I am curious of if the activations/inputs get quantized before computing with quantized weights in linear layer.
So I tried:
#%%
import torch
import torch.ao.quantization as quant
# Define a model
class MyModel(torch.nn.Module):
def __init__(self):
super().__init__()
self.fc = torch.nn.Linear(10, 5)
def forward(self, x):
print(f"Input dtype: {x.dtype}")
import pdb; pdb.set_trace()
x = self.fc(x)
print(f"Output dtype: {x.dtype}")
return x
#%%
# Instantiate model
model = MyModel()
# Apply dynamic quantization
quantized_model = quant.quantize_dynamic(
model, {torch.nn.Linear}, dtype=torch.qint8
)
quantized_model
This gave the output:
MyModel(
(fc): DynamicQuantizedLinear(in_features=10, out_features=5, dtype=torch.qint8, qscheme=torch.per_tensor_affine)
)
After further searching for “DynamicQuantizedLinear”, I found torch.ops.quantized.linear_dynamic()
function in ao/nn/quantized/dynamic/modules/linear.py
as
class Linear(nnq.Linear):
...
def forward(self, x):
# Note that we can handle self.bias == None case.
if self._packed_params.dtype == torch.qint8:
if self.version is None or self.version < 4:
Y = torch.ops.quantized.linear_dynamic(
x, self._packed_params._packed_params)
else:
Y = torch.ops.quantized.linear_dynamic(
x, self._packed_params._packed_params, reduce_range=True)
elif self._packed_params.dtype == torch.float16:
Y = torch.ops.quantized.linear_dynamic_fp16(
x, self._packed_params._packed_params)
else:
raise RuntimeError('Unsupported dtype on dynamic quantized linear!')
return Y.to(x.dtype)
So I further traced back torch.ops.quantized.linear_dynamic()
to the file include/torch/csrc/jit/passes/quantization/quantization_patterns.h
as in
std::string linear_dynamic = R"(
graph(%packed_params, %a):
%w_quant : Tensor, %b : Tensor? = quantized::linear_unpack(%packed_params)
%w_dequant = aten::dequantize(%w_quant)
%r = aten::linear(%a, %w_dequant, %b)
return (%r) )";
used in functions like dynamic_quantized_linear_pattern_and_replacements()
or dynamic_quant_fusion_pattern_and_replacements()
in your IR.
It seems that they are actually dequantizing the quantized weights instead of quantizing the fp32 inputs before the operation, but I thought it should be the other way around as explained in the doc:
Dynamic Quantization
The easiest method of quantization PyTorch supports is called dynamic quantization.

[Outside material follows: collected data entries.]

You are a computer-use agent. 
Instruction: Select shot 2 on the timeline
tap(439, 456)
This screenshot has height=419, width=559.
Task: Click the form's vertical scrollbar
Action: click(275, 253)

This involves not just converting the weights to int8 - as happens in all quantization variants - but also converting the activations to int8 on the fly, just before doing the computation (hence “dynamic”). The computations will thus be performed using efficient int8 matrix multiplication and convolution implementations, resulting in faster compute.
Or does it actually have something to do with the hardware I am using and the different optimization techniques?